EXCLUSIF - La ministre du travail du Québec, Lise Thériault, entend rencontrer prochainement la direction de Target pour obtenir plus de détails sur son plan d'acquisition de Zellers. Madame Thériault souhaite notamment lui expliquer que le cadre juridique de la province pourrait faire obstacle à ses intentions de licenciement.
"Nous voulons rencontrer Target pour bien comprendre ce qu'elle a à l'esprit. Bien que le rôle de la ministre ne soit pas de s'infiltrer dans d'éventuels conflits, les règles du droit du travail québécois doivent être respectées", a indiqué à LesAffaires.com, le porte-parole de la ministre, Harold Fortin.
Monsieur Fortin a aussi souligné que le ministère du travail avait reçu une lettre du détaillant américain sollicitant une rencontre pour discuter de son acquisition. "On présume que c'est aussi pour parler de cela. Il faut qu'on leur parle, qu'ils comprennent bien les règles du Québec, et que celles-ci soient respectées", a dit M. Fortin.
LesAffaires.com rapportait mardi que le plan d’implantation de Target au Québec apparaissait illégal. Le plan prévoit que les salariés travaillant actuellement pour Zellers ne conserveront pas leur emploi et devront renvoyer des curriculums vitae s'ils souhaitent pouvoir travailler pour elle.
La Loi sur les normes du travail prévoit que l'aliénation (vente) partielle d'une entreprise ne rompt pas le lien d'emploi et qu'un salarié possédant plus de deux ans de service ne peut être mis à pied sans cause juste et suffisante.
Le plan soulève aussi un certain nombre d'interrogations quant aux établissements syndiqués de Zellers.
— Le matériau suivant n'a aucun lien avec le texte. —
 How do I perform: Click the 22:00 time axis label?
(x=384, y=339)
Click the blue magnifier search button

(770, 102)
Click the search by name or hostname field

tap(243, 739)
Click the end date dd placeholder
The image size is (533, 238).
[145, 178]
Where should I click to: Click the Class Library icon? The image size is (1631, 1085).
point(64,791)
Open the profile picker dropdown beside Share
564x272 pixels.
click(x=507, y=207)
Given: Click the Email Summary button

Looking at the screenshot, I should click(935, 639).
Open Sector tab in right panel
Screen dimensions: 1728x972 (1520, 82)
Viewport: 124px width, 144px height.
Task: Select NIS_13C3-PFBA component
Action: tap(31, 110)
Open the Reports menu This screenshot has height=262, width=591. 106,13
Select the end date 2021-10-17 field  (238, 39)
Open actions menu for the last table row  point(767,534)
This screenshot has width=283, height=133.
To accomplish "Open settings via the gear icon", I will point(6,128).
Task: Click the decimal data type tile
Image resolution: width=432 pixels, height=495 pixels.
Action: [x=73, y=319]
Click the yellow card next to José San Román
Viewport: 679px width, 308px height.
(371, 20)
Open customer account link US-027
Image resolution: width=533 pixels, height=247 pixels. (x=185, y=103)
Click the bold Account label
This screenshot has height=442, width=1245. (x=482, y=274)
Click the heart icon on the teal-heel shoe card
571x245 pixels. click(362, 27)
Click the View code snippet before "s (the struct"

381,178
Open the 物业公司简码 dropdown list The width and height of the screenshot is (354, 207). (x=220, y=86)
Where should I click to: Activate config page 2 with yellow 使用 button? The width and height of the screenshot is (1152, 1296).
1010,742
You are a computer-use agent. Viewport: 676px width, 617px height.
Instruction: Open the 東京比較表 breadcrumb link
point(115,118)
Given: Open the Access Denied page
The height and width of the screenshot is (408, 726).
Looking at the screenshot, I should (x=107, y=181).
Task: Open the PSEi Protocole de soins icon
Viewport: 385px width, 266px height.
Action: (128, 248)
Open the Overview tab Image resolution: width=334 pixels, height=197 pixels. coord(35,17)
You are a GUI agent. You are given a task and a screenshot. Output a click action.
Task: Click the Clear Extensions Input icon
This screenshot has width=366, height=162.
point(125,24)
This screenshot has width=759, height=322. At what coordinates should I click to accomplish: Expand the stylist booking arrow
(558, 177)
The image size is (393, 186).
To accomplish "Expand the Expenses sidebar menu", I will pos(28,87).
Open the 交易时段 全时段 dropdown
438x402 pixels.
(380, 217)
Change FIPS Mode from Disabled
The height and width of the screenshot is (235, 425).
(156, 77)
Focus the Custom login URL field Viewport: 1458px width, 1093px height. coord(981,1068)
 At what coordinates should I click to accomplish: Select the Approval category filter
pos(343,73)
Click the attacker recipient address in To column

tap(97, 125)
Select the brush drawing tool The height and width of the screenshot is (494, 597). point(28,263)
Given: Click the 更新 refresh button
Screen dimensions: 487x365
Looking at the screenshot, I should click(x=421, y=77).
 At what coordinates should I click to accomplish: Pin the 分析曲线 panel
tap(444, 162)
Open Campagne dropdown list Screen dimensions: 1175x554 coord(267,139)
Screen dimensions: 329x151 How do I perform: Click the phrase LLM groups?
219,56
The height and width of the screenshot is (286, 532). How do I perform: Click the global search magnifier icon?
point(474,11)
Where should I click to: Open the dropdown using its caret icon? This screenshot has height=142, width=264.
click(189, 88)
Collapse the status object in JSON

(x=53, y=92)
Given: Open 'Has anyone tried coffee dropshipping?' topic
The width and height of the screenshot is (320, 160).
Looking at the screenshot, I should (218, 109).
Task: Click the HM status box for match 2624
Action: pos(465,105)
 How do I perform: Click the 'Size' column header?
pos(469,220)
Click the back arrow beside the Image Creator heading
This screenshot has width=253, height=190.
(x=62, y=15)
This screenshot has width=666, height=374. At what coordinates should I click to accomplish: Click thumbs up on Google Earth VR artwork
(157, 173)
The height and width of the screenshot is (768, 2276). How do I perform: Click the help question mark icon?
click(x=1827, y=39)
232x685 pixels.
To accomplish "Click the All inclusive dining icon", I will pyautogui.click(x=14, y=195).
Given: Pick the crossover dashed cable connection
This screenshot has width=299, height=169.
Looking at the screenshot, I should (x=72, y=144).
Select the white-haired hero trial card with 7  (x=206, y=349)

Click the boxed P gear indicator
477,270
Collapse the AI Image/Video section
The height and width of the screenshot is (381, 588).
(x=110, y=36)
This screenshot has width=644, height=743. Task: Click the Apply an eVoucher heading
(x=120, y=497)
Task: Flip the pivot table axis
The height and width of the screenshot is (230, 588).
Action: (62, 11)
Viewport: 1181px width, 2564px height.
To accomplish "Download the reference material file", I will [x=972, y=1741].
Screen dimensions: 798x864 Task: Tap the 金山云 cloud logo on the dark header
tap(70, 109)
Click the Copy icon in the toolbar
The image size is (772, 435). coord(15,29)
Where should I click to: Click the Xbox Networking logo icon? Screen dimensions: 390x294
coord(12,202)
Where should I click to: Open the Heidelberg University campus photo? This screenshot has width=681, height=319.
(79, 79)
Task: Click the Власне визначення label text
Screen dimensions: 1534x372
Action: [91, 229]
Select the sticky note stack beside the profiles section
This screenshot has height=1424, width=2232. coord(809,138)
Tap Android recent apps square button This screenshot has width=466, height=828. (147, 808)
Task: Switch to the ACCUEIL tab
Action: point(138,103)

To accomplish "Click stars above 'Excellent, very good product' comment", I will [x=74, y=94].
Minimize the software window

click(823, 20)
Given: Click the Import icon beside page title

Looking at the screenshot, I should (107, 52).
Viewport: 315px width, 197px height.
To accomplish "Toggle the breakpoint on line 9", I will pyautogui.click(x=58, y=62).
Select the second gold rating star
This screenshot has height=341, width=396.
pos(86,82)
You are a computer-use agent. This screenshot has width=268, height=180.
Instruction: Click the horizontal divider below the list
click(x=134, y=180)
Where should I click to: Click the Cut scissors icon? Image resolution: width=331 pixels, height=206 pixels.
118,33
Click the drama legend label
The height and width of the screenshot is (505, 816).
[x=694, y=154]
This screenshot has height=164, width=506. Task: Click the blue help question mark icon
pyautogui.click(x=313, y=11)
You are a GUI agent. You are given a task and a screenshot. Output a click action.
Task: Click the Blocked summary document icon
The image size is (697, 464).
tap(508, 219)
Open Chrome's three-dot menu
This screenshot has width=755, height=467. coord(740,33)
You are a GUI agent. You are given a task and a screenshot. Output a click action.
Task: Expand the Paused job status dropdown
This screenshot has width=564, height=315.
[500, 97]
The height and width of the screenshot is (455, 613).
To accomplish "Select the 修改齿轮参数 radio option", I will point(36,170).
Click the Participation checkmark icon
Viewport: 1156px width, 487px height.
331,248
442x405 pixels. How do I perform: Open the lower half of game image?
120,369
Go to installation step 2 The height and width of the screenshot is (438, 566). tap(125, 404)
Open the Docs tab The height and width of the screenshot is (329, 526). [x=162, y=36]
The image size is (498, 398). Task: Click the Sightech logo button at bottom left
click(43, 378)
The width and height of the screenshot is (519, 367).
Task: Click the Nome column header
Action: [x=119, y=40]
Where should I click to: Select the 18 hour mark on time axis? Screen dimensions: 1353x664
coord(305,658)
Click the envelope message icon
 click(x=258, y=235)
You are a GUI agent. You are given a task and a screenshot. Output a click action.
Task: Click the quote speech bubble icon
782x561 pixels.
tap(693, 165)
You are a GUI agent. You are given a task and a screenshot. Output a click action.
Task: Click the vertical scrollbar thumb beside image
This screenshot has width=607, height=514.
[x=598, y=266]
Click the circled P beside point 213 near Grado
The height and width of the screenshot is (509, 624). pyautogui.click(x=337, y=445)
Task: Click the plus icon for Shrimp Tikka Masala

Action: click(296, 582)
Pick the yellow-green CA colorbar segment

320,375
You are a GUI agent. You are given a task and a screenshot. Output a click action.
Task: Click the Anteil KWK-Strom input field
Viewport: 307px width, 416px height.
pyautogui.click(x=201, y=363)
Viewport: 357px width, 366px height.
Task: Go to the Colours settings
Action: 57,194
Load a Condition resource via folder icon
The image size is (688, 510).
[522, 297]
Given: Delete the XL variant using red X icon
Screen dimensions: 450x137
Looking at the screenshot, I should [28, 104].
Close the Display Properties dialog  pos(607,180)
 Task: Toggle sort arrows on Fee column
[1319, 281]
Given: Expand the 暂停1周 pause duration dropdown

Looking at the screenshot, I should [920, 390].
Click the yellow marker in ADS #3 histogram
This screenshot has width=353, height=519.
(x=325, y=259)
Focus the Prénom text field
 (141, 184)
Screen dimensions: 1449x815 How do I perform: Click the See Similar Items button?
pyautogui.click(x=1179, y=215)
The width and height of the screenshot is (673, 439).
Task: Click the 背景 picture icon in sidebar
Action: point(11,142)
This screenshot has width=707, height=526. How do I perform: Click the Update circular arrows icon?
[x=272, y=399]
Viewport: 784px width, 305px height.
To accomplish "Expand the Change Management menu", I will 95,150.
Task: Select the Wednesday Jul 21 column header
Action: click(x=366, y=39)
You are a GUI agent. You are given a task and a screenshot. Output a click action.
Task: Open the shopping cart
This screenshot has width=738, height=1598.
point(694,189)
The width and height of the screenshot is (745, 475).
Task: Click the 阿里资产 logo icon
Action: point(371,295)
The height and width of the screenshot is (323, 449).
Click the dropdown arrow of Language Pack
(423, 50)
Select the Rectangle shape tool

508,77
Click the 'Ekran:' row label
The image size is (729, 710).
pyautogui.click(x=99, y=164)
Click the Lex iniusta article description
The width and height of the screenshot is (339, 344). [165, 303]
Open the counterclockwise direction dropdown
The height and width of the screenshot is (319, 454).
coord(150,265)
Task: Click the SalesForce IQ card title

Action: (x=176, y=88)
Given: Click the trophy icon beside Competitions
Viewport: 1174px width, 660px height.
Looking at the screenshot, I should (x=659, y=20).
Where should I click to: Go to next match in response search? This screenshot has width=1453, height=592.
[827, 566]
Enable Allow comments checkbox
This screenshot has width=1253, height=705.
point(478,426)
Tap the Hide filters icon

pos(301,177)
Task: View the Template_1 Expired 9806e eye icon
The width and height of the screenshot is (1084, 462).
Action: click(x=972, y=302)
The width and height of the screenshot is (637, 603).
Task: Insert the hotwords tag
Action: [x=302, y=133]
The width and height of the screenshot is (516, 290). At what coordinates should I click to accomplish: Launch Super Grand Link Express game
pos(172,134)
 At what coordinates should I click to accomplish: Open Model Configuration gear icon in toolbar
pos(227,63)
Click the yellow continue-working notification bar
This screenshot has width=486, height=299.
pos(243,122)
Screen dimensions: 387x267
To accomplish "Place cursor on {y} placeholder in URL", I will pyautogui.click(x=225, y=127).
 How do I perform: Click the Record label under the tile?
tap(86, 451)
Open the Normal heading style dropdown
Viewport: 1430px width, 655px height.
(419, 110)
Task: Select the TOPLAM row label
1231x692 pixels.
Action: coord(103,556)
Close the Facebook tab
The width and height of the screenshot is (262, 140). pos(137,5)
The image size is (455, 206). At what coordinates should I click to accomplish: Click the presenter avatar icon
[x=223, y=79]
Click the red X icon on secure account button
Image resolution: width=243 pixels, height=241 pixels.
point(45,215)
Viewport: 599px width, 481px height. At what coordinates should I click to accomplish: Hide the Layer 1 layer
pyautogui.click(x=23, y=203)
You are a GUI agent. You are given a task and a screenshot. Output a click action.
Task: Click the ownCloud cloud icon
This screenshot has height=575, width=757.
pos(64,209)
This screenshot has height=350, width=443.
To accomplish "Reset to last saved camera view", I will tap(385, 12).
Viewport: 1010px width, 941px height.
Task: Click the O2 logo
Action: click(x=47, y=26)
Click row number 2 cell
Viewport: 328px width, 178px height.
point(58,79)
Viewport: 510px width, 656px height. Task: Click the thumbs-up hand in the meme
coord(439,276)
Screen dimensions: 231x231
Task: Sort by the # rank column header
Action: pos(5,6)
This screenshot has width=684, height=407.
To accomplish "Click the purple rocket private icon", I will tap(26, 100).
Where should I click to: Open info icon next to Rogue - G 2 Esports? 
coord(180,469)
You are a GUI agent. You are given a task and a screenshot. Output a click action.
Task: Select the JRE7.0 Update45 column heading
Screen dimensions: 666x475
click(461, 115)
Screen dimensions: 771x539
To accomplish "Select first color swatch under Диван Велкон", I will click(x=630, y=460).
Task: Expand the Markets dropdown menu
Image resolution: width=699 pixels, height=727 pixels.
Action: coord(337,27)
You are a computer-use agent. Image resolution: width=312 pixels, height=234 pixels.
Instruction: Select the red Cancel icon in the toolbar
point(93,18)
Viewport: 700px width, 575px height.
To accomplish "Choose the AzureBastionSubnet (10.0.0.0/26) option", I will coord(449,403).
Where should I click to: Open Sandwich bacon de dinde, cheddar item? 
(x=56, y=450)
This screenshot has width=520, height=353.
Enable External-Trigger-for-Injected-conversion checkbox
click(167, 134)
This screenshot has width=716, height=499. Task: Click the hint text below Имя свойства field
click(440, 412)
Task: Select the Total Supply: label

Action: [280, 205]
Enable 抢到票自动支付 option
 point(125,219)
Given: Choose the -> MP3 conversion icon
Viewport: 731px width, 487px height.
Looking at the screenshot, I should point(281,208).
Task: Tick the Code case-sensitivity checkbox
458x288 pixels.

L'article 45 du code du travail garantit en effet également qu'en cas d'aliénation partielle, les conventions collectives suivent dans les nouveaux établissements. Sur la soixantaine de Zellers que compte le Québec, une demi-douzaine sont réputés syndiqués, dont ceux d'Alma, de Montréal-Nord et de Terrebonne.
Target, qui pourrait reprendre jusqu'à 220 établissements pour 1,8 G$, estime qu'elle n'est pas liée par les contrats de travail des employés de Zellers parce qu'elle ne fait que racheter les baux de location.
La Commission des normes du travail indiquait cependant mardi aux Affaires, en opinion préliminaire, qu’elle considérait que si Target poursuivait les activités dans les établissements cédés, il y avait aliénation partielle de l'entreprise et que les protections juridiques accordées aux salariés devraient jouer. Un salarié injustement congédié a droit de se faire fournir gratuitement un avocat de la Commission pour défendre ses droits.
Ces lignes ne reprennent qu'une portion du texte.